- _SOURCE DOCUMENT_
* BEGIN *

Within his preferences were: reading, watching
scientific shows (from somewhere I had to get my love for science) and the math.
Is curious, because sometimes I feel that I have many things about him (he was
very fluent and eloquent when he had to debate or present an idea). When he passed
on the very next days I could listen in my mind his voice and I knew what he
would say in front of a determinate situation.
I didn't have a grandfather who hugged me or
told me that he loved me every time he saw me, my grandfather was a person who
was concerned about our education, so he always took great pains to teach us
and insisted the importance of being professional, THAT WAS HIS WAY TO LOVE US.
This is something that I call a love with a purpose, sometimes you love people
because that is what your heart feels and you always want beautiful things
happen to them and you don't pressure them to make decisions in their lives, a
love without expecting anything back. On the other hand my grandfathe's love
had a goal and it was to become you the best version of yourself. In that way
he taught us about spirit, intellect and life.
He wasn’t perfect, he used to mention his
defects and its consequences, he was irritable and stubborn as well, but I
could say that he was one of the first men that taught me the equal rights and also
as women, we´re going to face many life situations that could be unfair but
that we could handle better if we are professionals.

* END *

- _DATA ROWS_
* BEGIN *

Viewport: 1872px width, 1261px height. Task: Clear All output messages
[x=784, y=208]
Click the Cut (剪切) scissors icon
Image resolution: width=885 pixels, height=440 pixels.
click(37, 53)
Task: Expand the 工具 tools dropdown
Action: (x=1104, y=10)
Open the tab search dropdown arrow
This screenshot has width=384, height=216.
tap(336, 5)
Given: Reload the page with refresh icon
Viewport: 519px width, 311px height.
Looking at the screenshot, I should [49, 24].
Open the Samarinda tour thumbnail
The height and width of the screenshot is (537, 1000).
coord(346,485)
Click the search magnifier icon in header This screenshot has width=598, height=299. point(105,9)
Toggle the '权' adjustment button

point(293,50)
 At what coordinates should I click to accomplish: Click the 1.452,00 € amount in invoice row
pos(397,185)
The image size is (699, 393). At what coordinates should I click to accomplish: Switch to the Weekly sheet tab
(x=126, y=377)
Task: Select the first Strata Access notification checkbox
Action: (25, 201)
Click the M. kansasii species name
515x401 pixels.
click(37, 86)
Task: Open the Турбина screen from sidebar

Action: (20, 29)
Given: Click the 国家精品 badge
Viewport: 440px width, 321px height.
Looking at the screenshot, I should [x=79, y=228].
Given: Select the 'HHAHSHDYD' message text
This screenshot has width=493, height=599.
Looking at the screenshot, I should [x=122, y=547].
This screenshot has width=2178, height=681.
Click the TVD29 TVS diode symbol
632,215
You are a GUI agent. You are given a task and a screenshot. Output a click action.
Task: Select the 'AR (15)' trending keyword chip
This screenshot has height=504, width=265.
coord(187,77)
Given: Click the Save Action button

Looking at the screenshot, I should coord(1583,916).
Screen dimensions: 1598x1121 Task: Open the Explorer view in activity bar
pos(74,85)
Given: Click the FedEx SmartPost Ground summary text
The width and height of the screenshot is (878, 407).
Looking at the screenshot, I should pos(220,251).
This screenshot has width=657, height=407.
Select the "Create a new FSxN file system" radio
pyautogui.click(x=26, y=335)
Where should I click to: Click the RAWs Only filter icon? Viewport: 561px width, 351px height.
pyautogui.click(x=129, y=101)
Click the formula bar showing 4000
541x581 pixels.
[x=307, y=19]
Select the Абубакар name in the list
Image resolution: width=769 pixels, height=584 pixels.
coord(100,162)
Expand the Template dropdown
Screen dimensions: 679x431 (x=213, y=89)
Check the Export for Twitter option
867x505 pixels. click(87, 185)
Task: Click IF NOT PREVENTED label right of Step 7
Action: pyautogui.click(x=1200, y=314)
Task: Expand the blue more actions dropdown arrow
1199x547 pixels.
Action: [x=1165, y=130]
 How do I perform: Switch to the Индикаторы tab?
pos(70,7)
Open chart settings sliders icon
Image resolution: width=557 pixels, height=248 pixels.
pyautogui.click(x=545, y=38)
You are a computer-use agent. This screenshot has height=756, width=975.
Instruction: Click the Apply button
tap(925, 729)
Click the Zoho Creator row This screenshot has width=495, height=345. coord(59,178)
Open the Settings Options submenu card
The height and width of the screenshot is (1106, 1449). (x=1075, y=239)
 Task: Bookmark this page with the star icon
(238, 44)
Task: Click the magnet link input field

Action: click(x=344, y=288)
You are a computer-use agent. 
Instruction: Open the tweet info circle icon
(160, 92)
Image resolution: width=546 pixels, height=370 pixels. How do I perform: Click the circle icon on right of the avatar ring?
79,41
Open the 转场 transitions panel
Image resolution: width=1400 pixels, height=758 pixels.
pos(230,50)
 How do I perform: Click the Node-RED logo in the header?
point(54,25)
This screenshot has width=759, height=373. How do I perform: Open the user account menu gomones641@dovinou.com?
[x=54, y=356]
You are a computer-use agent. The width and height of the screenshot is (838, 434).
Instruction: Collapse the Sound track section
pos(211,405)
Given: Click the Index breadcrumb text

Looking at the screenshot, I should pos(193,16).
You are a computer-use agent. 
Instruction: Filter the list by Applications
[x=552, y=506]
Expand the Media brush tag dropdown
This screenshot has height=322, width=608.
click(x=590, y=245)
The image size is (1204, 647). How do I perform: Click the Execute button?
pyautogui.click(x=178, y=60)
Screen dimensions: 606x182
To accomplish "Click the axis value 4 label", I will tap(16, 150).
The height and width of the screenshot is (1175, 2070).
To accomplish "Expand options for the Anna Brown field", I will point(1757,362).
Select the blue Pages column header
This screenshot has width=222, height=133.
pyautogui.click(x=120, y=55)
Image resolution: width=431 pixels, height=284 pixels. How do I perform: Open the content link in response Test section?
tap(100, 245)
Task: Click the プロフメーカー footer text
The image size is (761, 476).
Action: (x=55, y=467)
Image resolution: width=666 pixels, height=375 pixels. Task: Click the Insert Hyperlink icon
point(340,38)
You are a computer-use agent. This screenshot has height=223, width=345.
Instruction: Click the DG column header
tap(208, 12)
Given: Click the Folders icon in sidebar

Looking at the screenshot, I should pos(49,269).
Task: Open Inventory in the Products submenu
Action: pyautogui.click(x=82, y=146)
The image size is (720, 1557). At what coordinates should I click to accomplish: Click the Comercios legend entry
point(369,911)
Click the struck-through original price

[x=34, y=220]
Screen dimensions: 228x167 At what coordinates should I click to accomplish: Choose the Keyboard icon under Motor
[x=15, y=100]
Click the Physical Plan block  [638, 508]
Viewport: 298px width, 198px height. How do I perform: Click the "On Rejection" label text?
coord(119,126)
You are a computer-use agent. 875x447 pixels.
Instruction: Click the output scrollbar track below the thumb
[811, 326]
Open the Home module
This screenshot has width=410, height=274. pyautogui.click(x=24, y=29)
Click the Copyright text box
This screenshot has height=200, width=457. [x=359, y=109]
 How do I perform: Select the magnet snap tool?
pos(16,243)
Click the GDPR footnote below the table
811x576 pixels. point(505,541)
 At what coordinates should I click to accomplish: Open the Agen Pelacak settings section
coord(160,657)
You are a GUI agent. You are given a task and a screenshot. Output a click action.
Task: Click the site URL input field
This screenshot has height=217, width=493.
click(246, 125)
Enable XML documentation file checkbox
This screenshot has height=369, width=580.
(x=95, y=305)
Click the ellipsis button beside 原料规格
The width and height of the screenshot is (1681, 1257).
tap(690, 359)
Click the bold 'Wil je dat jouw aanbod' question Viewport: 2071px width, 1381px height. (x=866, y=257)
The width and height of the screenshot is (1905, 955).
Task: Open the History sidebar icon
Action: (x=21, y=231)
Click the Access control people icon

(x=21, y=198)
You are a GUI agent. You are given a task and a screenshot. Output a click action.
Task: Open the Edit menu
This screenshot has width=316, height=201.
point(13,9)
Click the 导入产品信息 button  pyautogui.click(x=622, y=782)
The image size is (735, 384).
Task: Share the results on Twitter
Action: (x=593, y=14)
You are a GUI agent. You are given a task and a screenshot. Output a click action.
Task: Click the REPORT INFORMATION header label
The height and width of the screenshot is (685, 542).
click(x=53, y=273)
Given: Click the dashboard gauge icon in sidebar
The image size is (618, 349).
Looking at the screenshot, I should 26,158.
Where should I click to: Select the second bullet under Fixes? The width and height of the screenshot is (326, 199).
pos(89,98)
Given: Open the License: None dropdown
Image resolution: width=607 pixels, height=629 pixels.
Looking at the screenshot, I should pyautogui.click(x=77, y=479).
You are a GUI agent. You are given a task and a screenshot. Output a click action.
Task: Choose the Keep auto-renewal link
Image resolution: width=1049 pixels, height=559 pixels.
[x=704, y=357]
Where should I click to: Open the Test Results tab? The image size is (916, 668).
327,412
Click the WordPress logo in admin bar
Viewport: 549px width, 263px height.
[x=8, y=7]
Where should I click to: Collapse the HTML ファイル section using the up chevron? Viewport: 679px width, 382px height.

* END *

- _TASKS TO COMPLETE_
1. Copy out the passage about the grandfather in full, word for word.
2. Please put the records from the line containing "Given: Click the 国家精品 badge" through the line containing "coord(100,162)" into a numbered list, including both of those lines and leaving out blank lines.

- _RESULTS FOR THE EXERCISE_
1.
Within his preferences were: reading, watching
scientific shows (from somewhere I had to get my love for science) and the math.
Is curious, because sometimes I feel that I have many things about him (he was
very fluent and eloquent when he had to debate or present an idea). When he passed
on the very next days I could listen in my mind his voice and I knew what he
would say in front of a determinate situation.
I didn't have a grandfather who hugged me or
told me that he loved me every time he saw me, my grandfather was a person who
was concerned about our education, so he always took great pains to teach us
and insisted the importance of being professional, THAT WAS HIS WAY TO LOVE US.
This is something that I call a love with a purpose, sometimes you love people
because that is what your heart feels and you always want beautiful things
happen to them and you don't pressure them to make decisions in their lives, a
love without expecting anything back. On the other hand my grandfathe's love
had a goal and it was to become you the best version of yourself. In that way
he taught us about spirit, intellect and life.
He wasn’t perfect, he used to mention his
defects and its consequences, he was irritable and stubborn as well, but I
could say that he was one of the first men that taught me the equal rights and also
as women, we´re going to face many life situations that could be unfair but
that we could handle better if we are professionals.

2.
1. Given: Click the 国家精品 badge
2. Viewport: 440px width, 321px height.
3. Looking at the screenshot, I should [x=79, y=228].
4. Given: Select the 'HHAHSHDYD' message text
5. This screenshot has width=493, height=599.
6. Looking at the screenshot, I should [x=122, y=547].
7. This screenshot has width=2178, height=681.
8. Click the TVD29 TVS diode symbol
9. 632,215
10. You are a GUI agent. You are given a task and a screenshot. Output a click action.
11. Task: Select the 'AR (15)' trending keyword chip
12. This screenshot has height=504, width=265.
13. coord(187,77)
14. Given: Click the Save Action button
15. Looking at the screenshot, I should coord(1583,916).
16. Screen dimensions: 1598x1121 Task: Open the Explorer view in activity bar
17. pos(74,85)
18. Given: Click the FedEx SmartPost Ground summary text
19. The width and height of the screenshot is (878, 407).
20. Looking at the screenshot, I should pos(220,251).
21. This screenshot has width=657, height=407.
22. Select the "Create a new FSxN file system" radio
23. pyautogui.click(x=26, y=335)
24. Where should I click to: Click the RAWs Only filter icon? Viewport: 561px width, 351px height.
25. pyautogui.click(x=129, y=101)
26. Click the formula bar showing 4000
27. 541x581 pixels.
28. [x=307, y=19]
29. Select the Абубакар name in the list
30. Image resolution: width=769 pixels, height=584 pixels.
31. coord(100,162)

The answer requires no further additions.